Published March 5, 2025 | Version 1.0
Dataset Open

Replication package for the Journal of Systems and Software (JSS) submitted article : "Evaluating Time-Dependent Methods and Seasonal Effects in Code Technical Debt Prediction"

  • 1. ROR icon University of Oulu
  • 2. University of Luxembourg
  • 3. ROR icon National Research Council
  • 4. ROR icon University of Milano-Bicocca

Description

This replication package contains all the Python code to conduct the data collection, preprocessing and analysis of this study.

Getting started

These instructions will get you a copy of the project up and running on your local machine.

Prerequisites

Running the code requires Python3.9. See installation instructions here.
The dependencies needed to run the code are all listed in the file requirements.txt. They can be installed using pip:
pip install -r requirements.txt. Such requirements include classic statistics and ML libraries such as scikit-learn, scipy or statsmodels among others.

You might also want to consider using virtual env. Which we did.

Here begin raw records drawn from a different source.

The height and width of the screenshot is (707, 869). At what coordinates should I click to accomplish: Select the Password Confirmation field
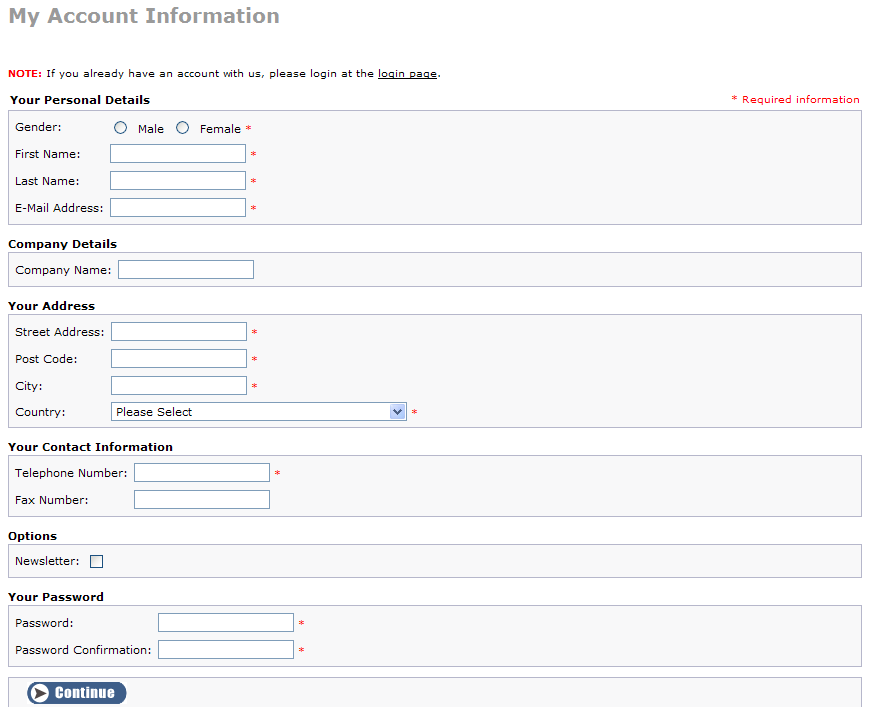click(226, 650)
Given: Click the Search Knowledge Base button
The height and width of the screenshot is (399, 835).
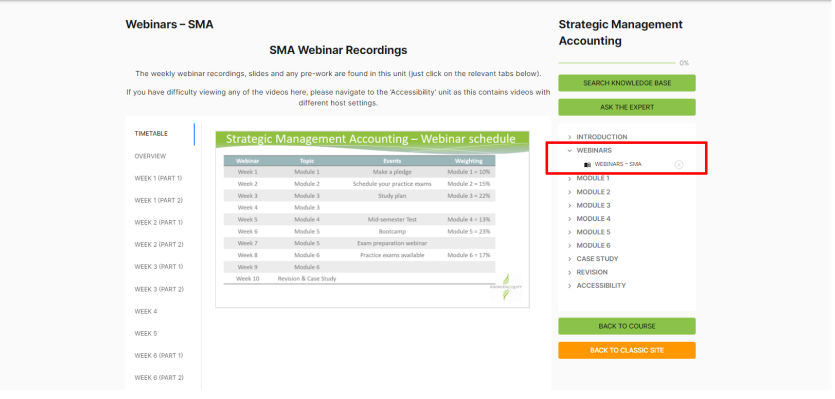Looking at the screenshot, I should [627, 83].
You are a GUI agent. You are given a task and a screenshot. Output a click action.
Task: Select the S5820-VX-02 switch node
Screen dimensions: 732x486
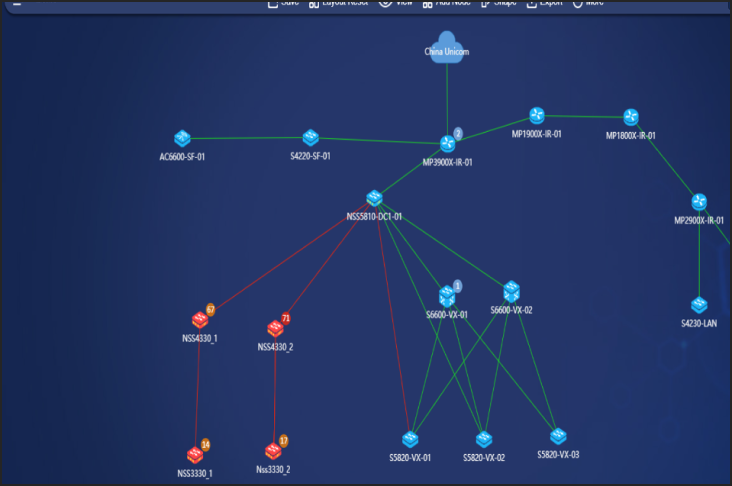pos(484,439)
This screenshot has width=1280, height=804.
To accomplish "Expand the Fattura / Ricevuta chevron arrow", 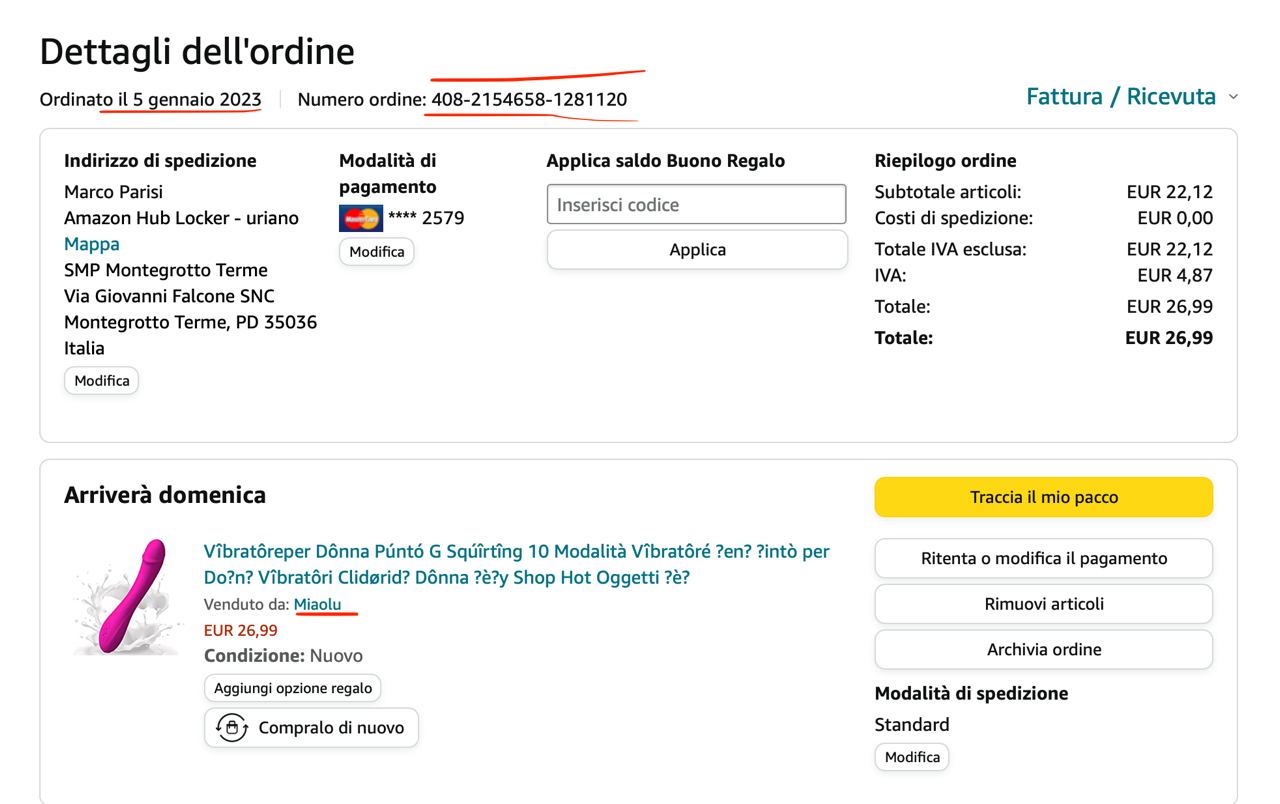I will coord(1233,97).
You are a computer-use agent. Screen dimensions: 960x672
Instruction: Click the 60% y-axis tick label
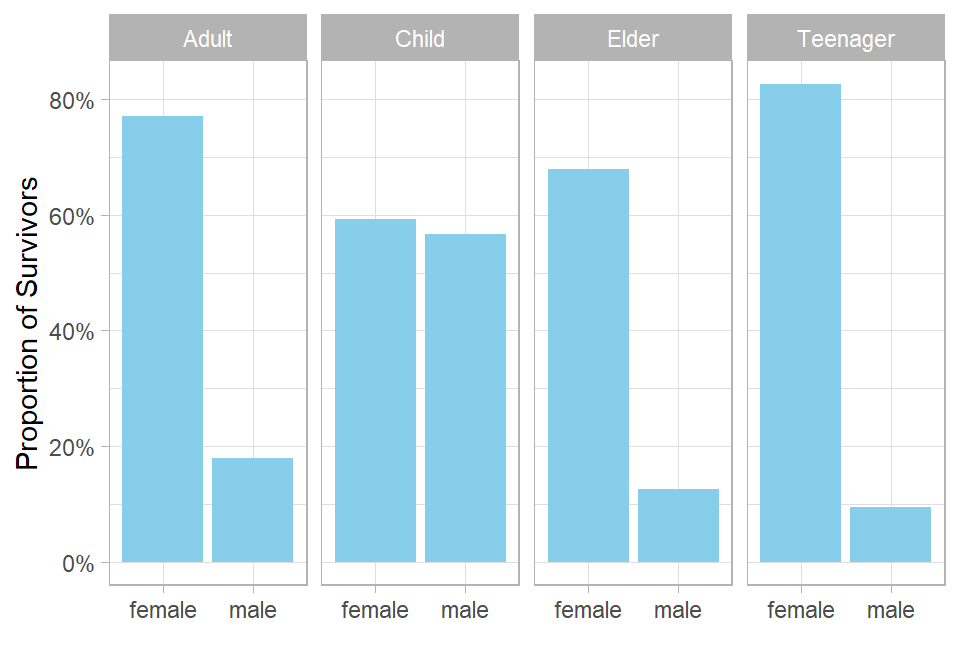[x=71, y=216]
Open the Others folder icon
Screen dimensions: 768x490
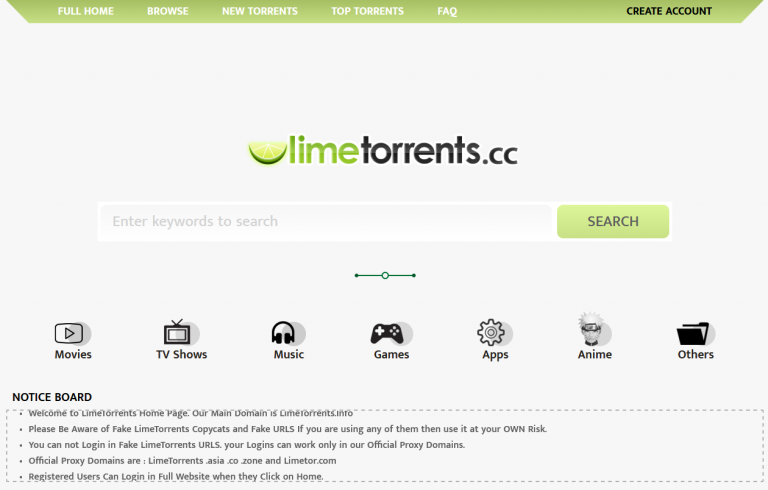[693, 333]
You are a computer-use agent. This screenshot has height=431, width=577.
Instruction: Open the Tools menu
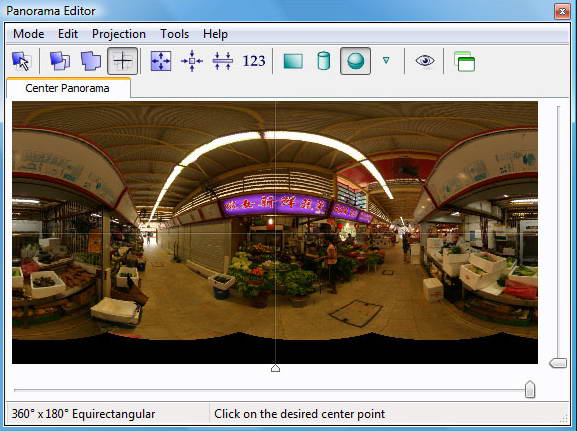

Structure of the replication package

The replication package provides two different directories. The first one provides the codes for running the study and the second one
provides the initial data files obtained from the dataset specified in the paper.

Codes

The folder ../codes/ should contain the following files:
commons.py
main.py
ml_modelling.py
ml_modelling_backward.py
modules.py
related_work.py
related_work_speed.py
result_combiner.py
ts_modelling.py
ts_modelling_speed.py
visualization.py
preprocessing.py
tsDataPreparation.py

Data

The folder ../data/ should contain the following files:
biweekly_data/
monthly_data/
complete_data/
raw-data/

Furthermore, if needed, the database file of the Technical Debt dataset is also provided in the replication package as td_V2.db file.

Running the code

NOTE 1: Please, find the DATA_PATH global variable in the commons.pyscript and define the path where the program should create all the needed results.
The logic would be that you provide the base path is the location of this replication package in your machine, and you add data as the location for the data files.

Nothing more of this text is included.